◆ Problem to work on
Every line of the data is to be transcribed as it stands.

[Saved entries]
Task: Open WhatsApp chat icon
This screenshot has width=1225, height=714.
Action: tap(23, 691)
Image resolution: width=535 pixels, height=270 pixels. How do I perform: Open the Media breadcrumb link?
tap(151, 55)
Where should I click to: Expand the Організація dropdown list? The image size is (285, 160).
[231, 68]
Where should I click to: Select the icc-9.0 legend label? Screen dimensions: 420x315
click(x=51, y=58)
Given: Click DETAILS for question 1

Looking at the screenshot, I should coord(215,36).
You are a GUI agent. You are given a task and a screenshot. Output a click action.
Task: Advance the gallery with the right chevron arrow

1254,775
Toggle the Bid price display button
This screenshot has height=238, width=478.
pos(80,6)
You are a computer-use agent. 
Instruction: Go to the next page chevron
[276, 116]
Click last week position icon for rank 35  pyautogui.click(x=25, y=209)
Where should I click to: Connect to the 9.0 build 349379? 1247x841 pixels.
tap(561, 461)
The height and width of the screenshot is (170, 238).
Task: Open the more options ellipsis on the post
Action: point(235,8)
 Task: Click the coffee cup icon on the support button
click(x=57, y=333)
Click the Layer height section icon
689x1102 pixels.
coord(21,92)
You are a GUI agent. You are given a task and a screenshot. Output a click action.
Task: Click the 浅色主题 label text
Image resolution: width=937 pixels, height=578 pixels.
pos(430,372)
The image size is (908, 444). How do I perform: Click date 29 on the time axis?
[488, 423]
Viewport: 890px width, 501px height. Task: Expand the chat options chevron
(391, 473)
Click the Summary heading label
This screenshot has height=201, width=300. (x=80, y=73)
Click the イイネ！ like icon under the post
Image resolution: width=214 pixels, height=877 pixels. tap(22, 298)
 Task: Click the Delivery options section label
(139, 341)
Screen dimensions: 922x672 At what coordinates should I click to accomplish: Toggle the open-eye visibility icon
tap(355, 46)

◆ Solution for this problem
Task: Open WhatsApp chat icon
This screenshot has width=1225, height=714.
Action: tap(23, 691)
Image resolution: width=535 pixels, height=270 pixels. How do I perform: Open the Media breadcrumb link?
tap(151, 55)
Where should I click to: Expand the Організація dropdown list? The image size is (285, 160).
[231, 68]
Where should I click to: Select the icc-9.0 legend label? Screen dimensions: 420x315
click(x=51, y=58)
Given: Click DETAILS for question 1

Looking at the screenshot, I should coord(215,36).
You are a GUI agent. You are given a task and a screenshot. Output a click action.
Task: Advance the gallery with the right chevron arrow

1254,775
Toggle the Bid price display button
This screenshot has height=238, width=478.
pos(80,6)
You are a computer-use agent. 
Instruction: Go to the next page chevron
[276, 116]
Click last week position icon for rank 35  pyautogui.click(x=25, y=209)
Where should I click to: Connect to the 9.0 build 349379? 1247x841 pixels.
tap(561, 461)
The height and width of the screenshot is (170, 238).
Task: Open the more options ellipsis on the post
Action: point(235,8)
 Task: Click the coffee cup icon on the support button
click(x=57, y=333)
Click the Layer height section icon
689x1102 pixels.
coord(21,92)
You are a GUI agent. You are given a task and a screenshot. Output a click action.
Task: Click the 浅色主题 label text
Image resolution: width=937 pixels, height=578 pixels.
pos(430,372)
The image size is (908, 444). How do I perform: Click date 29 on the time axis?
[488, 423]
Viewport: 890px width, 501px height. Task: Expand the chat options chevron
(391, 473)
Click the Summary heading label
This screenshot has height=201, width=300. (x=80, y=73)
Click the イイネ！ like icon under the post
Image resolution: width=214 pixels, height=877 pixels. tap(22, 298)
 Task: Click the Delivery options section label
(139, 341)
Screen dimensions: 922x672 At what coordinates should I click to accomplish: Toggle the open-eye visibility icon
tap(355, 46)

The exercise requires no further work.